◆ Aim of the task
Extract every line of the data below and reproduce each one verbatim.

[Begin Stored records]

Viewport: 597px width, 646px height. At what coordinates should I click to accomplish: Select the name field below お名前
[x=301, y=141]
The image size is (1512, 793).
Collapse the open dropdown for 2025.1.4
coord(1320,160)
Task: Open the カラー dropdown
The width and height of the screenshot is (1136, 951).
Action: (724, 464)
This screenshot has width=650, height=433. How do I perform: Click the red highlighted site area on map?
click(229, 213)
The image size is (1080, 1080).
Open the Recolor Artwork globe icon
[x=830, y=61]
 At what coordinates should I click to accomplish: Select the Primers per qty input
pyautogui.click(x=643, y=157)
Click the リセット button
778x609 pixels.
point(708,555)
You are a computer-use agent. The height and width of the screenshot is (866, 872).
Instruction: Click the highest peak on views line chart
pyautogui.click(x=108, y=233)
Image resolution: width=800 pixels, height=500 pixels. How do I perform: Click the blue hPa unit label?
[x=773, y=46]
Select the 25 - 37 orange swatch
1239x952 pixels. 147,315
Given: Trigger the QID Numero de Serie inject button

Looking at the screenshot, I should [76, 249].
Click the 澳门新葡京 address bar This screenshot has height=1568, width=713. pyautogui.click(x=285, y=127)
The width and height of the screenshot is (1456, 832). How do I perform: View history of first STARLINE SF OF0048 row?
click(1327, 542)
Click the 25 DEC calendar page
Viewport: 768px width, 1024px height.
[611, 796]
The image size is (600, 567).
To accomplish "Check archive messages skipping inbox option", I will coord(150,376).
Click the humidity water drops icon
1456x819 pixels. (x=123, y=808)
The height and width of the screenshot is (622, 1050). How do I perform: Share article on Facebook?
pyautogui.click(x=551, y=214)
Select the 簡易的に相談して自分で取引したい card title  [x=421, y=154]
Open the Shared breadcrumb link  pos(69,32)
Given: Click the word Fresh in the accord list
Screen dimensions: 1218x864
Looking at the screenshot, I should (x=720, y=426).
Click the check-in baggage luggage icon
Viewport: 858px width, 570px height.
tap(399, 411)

[End Stored records]

◆ Written reply
Viewport: 597px width, 646px height. At what coordinates should I click to accomplish: Select the name field below お名前
[x=301, y=141]
The image size is (1512, 793).
Collapse the open dropdown for 2025.1.4
coord(1320,160)
Task: Open the カラー dropdown
The width and height of the screenshot is (1136, 951).
Action: (724, 464)
This screenshot has width=650, height=433. How do I perform: Click the red highlighted site area on map?
click(229, 213)
The image size is (1080, 1080).
Open the Recolor Artwork globe icon
[x=830, y=61]
 At what coordinates should I click to accomplish: Select the Primers per qty input
pyautogui.click(x=643, y=157)
Click the リセット button
778x609 pixels.
point(708,555)
You are a computer-use agent. The height and width of the screenshot is (866, 872).
Instruction: Click the highest peak on views line chart
pyautogui.click(x=108, y=233)
Image resolution: width=800 pixels, height=500 pixels. How do I perform: Click the blue hPa unit label?
[x=773, y=46]
Select the 25 - 37 orange swatch
1239x952 pixels. 147,315
Given: Trigger the QID Numero de Serie inject button

Looking at the screenshot, I should [76, 249].
Click the 澳门新葡京 address bar This screenshot has height=1568, width=713. pyautogui.click(x=285, y=127)
The width and height of the screenshot is (1456, 832). How do I perform: View history of first STARLINE SF OF0048 row?
click(1327, 542)
Click the 25 DEC calendar page
Viewport: 768px width, 1024px height.
[611, 796]
The image size is (600, 567).
To accomplish "Check archive messages skipping inbox option", I will coord(150,376).
Click the humidity water drops icon
1456x819 pixels. (x=123, y=808)
The height and width of the screenshot is (622, 1050). How do I perform: Share article on Facebook?
pyautogui.click(x=551, y=214)
Select the 簡易的に相談して自分で取引したい card title  [x=421, y=154]
Open the Shared breadcrumb link  pos(69,32)
Given: Click the word Fresh in the accord list
Screen dimensions: 1218x864
Looking at the screenshot, I should (x=720, y=426).
Click the check-in baggage luggage icon
Viewport: 858px width, 570px height.
tap(399, 411)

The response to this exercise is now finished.